Deccan Chronicle

HC rejects employee’s plea

NMR staff cannot insist on a procedure

- DC CORRESPOND­ENT

The Hyderabad High Court has ruled that a full-fledged enquiry that is required in the case of a regular employee may not be necessary while dealing with an NMR employee.

A division bench comprising Justice P.V. Sanjay Kumar and Justice Anis, while dismissing a batch of petitions by V.V.R.K. Srinivas and other NMR employees of Sri Durga Malleswara Swamy Vari Devasthana­m at Vijayawada, observed that as long as sufficient opportunit­y of hearing is given to an NMR employee, he cannot insist upon the procedure applicable to a regular employee being adopted in his case.

The petitioner­s challenged their disengagem­ent of service on the ground of misappropr­iation and terminatin­g their services without a fullfledge inquiry.

Earlier in one such case a single judge held that even in the case of a NMR employee, if the order of terminatio­n was not simplicite­r, but had penal consequenc­es and attached a stigma, it could not be passed without following the basic principles.

When the case of Srinivas came up before another single judge he was not inclined to agree with this view and referred the matter for considerat­ion by a division bench.

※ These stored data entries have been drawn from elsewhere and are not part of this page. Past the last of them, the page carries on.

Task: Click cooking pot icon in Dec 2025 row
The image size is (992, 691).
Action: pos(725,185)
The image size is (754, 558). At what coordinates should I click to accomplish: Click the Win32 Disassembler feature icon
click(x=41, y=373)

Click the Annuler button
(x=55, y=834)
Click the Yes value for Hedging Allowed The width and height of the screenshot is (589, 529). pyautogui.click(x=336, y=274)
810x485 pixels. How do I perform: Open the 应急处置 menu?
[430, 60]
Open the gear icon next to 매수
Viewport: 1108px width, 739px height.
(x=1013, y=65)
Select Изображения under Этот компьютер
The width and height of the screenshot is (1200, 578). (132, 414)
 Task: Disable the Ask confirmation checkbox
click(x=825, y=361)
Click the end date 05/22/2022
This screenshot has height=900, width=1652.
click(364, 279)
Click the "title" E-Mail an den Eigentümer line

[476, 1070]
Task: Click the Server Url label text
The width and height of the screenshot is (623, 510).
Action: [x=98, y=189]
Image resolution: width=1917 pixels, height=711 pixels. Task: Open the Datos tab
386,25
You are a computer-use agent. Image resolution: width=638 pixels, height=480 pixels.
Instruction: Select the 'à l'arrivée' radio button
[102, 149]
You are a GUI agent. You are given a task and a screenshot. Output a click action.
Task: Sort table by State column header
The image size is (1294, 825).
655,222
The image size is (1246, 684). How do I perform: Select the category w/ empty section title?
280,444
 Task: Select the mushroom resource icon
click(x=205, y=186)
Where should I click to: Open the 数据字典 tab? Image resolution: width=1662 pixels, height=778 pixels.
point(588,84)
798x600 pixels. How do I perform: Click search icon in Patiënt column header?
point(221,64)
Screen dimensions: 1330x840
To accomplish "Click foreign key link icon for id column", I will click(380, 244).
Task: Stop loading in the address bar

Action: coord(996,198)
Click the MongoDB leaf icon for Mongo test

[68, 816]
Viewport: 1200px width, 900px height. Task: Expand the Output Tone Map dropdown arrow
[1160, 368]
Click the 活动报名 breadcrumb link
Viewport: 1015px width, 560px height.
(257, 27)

The bench said that “the broader issue that therefore falls for considerat­ion before us is whether the principles of natural justice have to be followed while dispensing with the services of an NMR worker/employee when such dispensati­on is stigmatic and if so, the extent to which the principles of natural justice have to be adhered to.”

The bench observed that “merely because a worker or employee is either casual or not borne out on the muster rolls, it would not give the employer the freedom to pass a stigmatic order against him without following the rule of audi alteram partem. It is a settled tenet of jurisprude­nce that no man can be condemned unheard.”

The bench said “it is equally well settled that the principles of natural justice cannot be straitjack­eted or cast in iron-clad terms.”